The discovery behind was the so-called "Functional Antigravitation System" – a special "software", integrated into the Central nervous system. This program/software allows a healthy human to easily cope with Earth gravity in every movement he makes – sitting, standing up, walking, using arms and so on. In case of brain-injured people, their life in a wheel chair or even in bed, this software is damaged or not developed in the first place. Professors Kozlovskaya and Semenova, after some month of research, modifications and ultimately – with a successful application – came up with "therapeutic suit" LK ADELI-92. The name ADELI / АДЕЛИ is a tribute to the prototype – the Penguin suit – as it originates from a penguin kind called the Adélie penguin.

After more fundamental studies by Professor Semenova and development of special application methods described on over thousand pages manual, the suit was acknowledged by conventional medicine and has found immediate wide-range application in Russia, within the state rehabilitation and re-integration programme for cerebral palsy children. The programme was called "Disabled Children" and introduced by Boris Yeltsin.

==Construction==

The suit is designed to create a normal framework of forces on the body, stabilizing the torso to allow more fluent and coordinated movement for all the limbs. The suit uses a system of elastic bands and pulleys that create artificial forces against which the body can work, to prevent muscular atrophy and reduce osteoporosis. It consists of a vest, shorts, knee pads, shoes and sometimes a head piece, all connected in a prescribed pattern with bungees of appropriate tension.
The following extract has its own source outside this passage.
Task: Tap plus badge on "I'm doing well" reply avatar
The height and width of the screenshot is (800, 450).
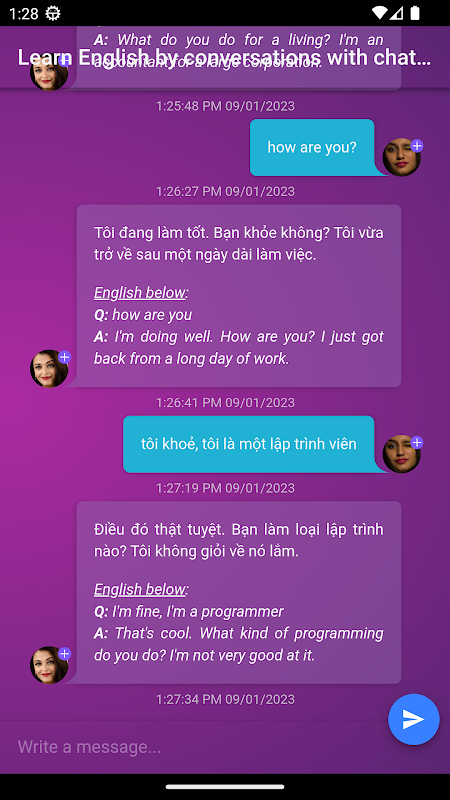Action: click(x=64, y=357)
The theory behind the ADELI Suit is that through active movement therapy the brain is stimulated and thus retrained to recognize, and eventually initiate, correct movement of the muscles.

==Claimed benefits==

The ADELI Medical Center states that the effect of the suit is that the established pathological synaptic pathways are rewritten with the new normal reflex pathways, which exercises therapeutic effects on the structures of the Central Nervous System responsible for motor activity. Claimed benefits include external stabilization, restoration of muscle tone, re-alignment of the body towards the normal, normalization of gait, provision of tactile stimulation, improved balance, support of weakened muscles, strengthening of functional muscles, relaxation of contracted muscles, and improvement of coordination.
Suit therapy has been proposed as a treatment for cerebral palsy, however, the suit manufacturers also recommend the treatment for other neuromuscular disorders, including developmental delays, traumatic brain injury, post-stroke, ataxia, athetosis, spasticity and hypotonia. The suit is, however, contraindicated in patients with hip subluxation greater than 50% or severe scoliosis and used with precautions in patients with heart conditions uncontrolled seizure activities, hip subluxation, hydrocephalus, diabetes, kidney problems and hypertension.

==Long-term effects==

Rehabilitative gains in motor control through treatment with the ADELI Suit are typically retained after the intensive course is completed. Research on groups of children with the ADELI Suit therapy has shown long-term retention of skills once their therapy program ceased. However, further research is still needed into all the long-term effects.